The tax rate has been reduced from the taxpayer's bracket to 15%. Depending upon your tax bracket that makes buying dividend paying stocks in a taxable account more advantageous than before. When a dividend is 4% and you have to pay 35% tax on it, and also factor in the transaction costs of buying and selling the stock in order to capture the dividend, the resulting gain is not worht the effort.. In short, you can make better money elsewhere with the same or less effort.

By lowering the tax rate to 15% that made dividend capturing much more advantageous. Or did it? As part of the new tax rules, in order to get the special 15% rate, you have to hold the stock for 61 days. That means if you want to capture dividends as a primary income source, you can only do it every 61 days if you have just one block of money to work with, or you have to throw a whole lot of money at it if you want to capture more dividends and actually use it as a strategy to make any real money at it.

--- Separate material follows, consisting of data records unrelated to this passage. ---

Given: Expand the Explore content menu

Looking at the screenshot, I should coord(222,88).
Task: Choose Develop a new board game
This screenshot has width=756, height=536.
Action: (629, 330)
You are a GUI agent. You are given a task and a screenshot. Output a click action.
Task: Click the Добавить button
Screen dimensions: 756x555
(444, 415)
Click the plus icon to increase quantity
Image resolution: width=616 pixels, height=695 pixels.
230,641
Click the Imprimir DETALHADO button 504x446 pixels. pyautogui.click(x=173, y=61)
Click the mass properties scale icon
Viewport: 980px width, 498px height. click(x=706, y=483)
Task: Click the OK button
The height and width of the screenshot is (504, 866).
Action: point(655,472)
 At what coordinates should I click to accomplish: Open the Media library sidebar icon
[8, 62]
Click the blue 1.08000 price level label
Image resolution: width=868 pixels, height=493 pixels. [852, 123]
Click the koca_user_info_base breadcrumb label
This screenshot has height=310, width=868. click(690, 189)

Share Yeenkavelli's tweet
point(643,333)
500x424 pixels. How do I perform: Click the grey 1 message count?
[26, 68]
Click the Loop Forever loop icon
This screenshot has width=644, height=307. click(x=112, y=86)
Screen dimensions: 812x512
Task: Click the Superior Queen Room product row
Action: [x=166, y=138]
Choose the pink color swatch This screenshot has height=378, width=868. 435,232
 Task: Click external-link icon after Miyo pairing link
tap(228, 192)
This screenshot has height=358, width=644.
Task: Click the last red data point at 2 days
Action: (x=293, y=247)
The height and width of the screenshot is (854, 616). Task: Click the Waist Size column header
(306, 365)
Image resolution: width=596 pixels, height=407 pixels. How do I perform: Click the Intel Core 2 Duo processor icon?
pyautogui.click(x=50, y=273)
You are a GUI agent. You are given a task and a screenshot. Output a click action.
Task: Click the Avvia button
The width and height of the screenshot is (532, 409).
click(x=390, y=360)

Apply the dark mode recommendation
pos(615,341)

What you want to do when dividend capturing is make a play a week, buying the stock at the close the day before the record date and selling it the next session so you are not subject to ups and downs in the stock that can wipe out your dividend gain. You can then use the float to move into another dividend play using the same block of money. You can do this over and over with the same block of money and roll the dividends in consistently and thus make some decent money. With the new tax rule, however, you cannot use the same block of money over and over but have to hold the stock for 61 days. Effectively that limits you to at best 6 captures per year using the same block of money IF you want the 15% tax rate. To make it worthwhile in a taxable account, however, you need the 15% rate. So the taxk law gave but it also took away WITH THE INTENT to keep people from doing this. That is why it was written the way it was.

You can still capture dividends in a tax free account just as we did in the old days because you are not worried about the 15% versus 28%, 35%, etc. tax rates. Thus for serious dividend capturers, the tax law offered no change.